Few musical artists have ever done this to me. None have done it to me as often as Prince has.

He did it most recently with his double release as a result of his reunion with the Warner Bros label. Art Official Age would have been a sublime achievement had it been Prince’s only release that year. But that it was paired with his girl-group sonic triumph PlectrumElectrum, that is something that makes this untimely death cut to the gut. It’s not like he’s lost his gift, not like he’d given up his art to send his children to private school (oh, there’s that), not like he had become Phil Collins. These two albums are masterpieces. They belong in a shelf next to any of his best, and I haven’t even listened to the Hit n Run series yet.

In his mid-50s, he still had it. He could still do it. He could still be fucking brilliant.

All welcome messages to a horny, frustrated middle-aged man newly plopped in upstate New York who friggin’ loves football.

This isn’t difficult because of nostalgia. This is difficult because he wasn’t done. Because he hadn’t lost it. Because I wanted to look forward to another spell where there’s a Prince album a year, and each one tops the last. I wanted another golden age for this golden artist. He wasn’t done. And neither was I.

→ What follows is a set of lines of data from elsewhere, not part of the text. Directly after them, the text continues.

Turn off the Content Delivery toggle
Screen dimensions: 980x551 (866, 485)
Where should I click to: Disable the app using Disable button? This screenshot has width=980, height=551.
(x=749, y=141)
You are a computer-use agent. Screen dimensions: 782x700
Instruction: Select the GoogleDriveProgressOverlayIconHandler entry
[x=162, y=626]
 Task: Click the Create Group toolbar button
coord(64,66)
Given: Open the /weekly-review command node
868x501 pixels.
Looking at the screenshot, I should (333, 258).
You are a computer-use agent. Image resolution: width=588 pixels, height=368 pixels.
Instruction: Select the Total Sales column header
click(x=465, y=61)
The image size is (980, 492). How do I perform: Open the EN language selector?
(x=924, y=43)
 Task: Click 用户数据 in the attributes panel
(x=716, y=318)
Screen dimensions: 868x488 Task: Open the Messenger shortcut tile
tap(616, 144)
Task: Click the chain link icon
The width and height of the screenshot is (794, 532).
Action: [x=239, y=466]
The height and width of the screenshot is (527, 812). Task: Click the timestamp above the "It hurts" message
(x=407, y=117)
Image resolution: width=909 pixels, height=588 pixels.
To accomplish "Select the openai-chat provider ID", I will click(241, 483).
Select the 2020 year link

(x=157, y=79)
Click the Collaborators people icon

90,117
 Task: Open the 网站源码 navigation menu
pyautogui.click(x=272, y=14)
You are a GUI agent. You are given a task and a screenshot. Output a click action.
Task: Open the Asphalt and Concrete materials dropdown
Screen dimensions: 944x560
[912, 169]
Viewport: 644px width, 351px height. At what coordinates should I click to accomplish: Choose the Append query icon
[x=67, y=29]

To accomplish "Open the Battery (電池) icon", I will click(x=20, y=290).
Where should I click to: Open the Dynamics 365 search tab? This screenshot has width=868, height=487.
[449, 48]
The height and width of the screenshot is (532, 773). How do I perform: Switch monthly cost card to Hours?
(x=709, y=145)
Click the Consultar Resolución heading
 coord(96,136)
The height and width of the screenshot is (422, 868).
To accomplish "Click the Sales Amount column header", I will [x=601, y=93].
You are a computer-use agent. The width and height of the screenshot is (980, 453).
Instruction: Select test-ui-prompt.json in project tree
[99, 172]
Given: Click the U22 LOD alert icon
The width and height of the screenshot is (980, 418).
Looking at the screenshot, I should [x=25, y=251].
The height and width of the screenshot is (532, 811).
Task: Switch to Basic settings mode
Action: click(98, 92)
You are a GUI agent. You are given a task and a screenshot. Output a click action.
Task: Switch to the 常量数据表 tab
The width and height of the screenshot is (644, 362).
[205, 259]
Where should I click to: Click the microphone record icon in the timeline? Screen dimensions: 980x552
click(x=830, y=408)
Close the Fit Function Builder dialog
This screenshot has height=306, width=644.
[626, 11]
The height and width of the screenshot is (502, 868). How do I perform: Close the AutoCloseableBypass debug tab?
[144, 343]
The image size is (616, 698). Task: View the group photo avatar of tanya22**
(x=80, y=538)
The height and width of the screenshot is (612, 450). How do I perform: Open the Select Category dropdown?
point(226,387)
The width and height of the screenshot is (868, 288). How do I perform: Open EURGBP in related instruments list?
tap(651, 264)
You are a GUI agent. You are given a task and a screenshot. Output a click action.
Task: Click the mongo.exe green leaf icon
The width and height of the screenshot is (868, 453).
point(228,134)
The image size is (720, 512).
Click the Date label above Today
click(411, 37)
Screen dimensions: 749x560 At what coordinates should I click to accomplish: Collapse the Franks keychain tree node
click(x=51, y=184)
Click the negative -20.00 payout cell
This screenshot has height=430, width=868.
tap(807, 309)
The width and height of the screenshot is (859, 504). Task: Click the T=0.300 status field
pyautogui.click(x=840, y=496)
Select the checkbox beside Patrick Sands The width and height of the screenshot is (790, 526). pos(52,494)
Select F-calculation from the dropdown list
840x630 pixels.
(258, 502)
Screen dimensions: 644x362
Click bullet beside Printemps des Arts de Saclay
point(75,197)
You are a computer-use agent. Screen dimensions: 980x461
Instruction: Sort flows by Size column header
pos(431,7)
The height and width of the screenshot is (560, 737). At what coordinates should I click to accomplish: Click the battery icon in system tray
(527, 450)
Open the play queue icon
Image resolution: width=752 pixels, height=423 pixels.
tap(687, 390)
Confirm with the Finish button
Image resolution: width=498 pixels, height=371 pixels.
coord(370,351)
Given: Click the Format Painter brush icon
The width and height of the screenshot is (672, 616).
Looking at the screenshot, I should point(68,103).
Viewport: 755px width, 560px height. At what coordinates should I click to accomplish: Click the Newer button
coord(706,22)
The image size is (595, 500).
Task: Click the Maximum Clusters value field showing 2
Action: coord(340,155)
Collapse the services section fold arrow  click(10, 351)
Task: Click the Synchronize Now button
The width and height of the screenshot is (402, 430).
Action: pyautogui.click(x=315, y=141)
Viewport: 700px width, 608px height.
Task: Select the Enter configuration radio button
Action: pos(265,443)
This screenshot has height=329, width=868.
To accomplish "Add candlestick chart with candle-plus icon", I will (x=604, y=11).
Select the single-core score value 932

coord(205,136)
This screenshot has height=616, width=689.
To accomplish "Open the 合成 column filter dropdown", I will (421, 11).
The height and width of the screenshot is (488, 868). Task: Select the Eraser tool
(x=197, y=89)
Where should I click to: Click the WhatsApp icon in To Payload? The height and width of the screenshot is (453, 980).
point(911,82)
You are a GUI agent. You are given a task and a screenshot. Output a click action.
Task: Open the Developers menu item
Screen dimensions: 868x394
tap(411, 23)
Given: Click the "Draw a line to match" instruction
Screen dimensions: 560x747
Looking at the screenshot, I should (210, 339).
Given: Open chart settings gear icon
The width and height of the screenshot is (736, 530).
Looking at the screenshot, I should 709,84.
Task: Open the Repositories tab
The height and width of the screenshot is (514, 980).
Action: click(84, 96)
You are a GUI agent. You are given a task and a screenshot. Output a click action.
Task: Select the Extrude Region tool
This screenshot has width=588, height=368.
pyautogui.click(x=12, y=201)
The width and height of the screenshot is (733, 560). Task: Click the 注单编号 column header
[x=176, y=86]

I cannot begin to express to you what this artist meant to me. He is 80 percent of what music is to me. He is the content of my pop culture goggles much of the time and has occupied them exclusively much of the time.

I cannot tell you how difficult this is. What a touchstone you’ve lost if you’re a fan.

I saw him live once, during the Musicology days. He gave a brief intermission and then came back, just him and a guitar on a stool. He played a lot of favorites, heavy on Around the World as I recall. And he said to us, he said something like this, he said “you know you sang this into the mirror holding hair brush.”

And I’m like how the F did he know? F’n guy’s been spying on me all along.

He got on the elevator. The elevator tried to break him down.

He forgot to go crazy.

That’s what happened.

I am not done updating this post. I’m just tired. I’ll be back. I’m so sad.